• _Dataset entries_
Start of Block

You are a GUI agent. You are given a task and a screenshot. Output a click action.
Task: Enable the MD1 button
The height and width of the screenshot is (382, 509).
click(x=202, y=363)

End of Block
Start of Block

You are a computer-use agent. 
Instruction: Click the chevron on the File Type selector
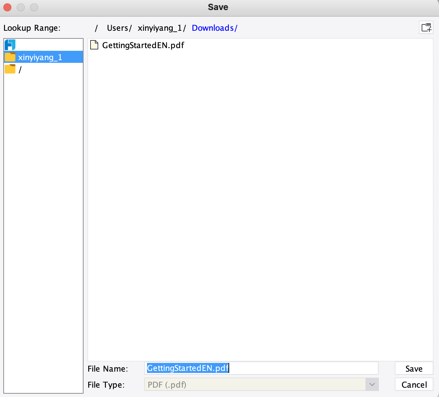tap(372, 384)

End of Block

• _What you have to do_
The lines holding the word "agent" are the answer. Find them in the entries and copy them.

• _Answer space_
You are a GUI agent. You are given a task and a screenshot. Output a click action.
You are a computer-use agent. 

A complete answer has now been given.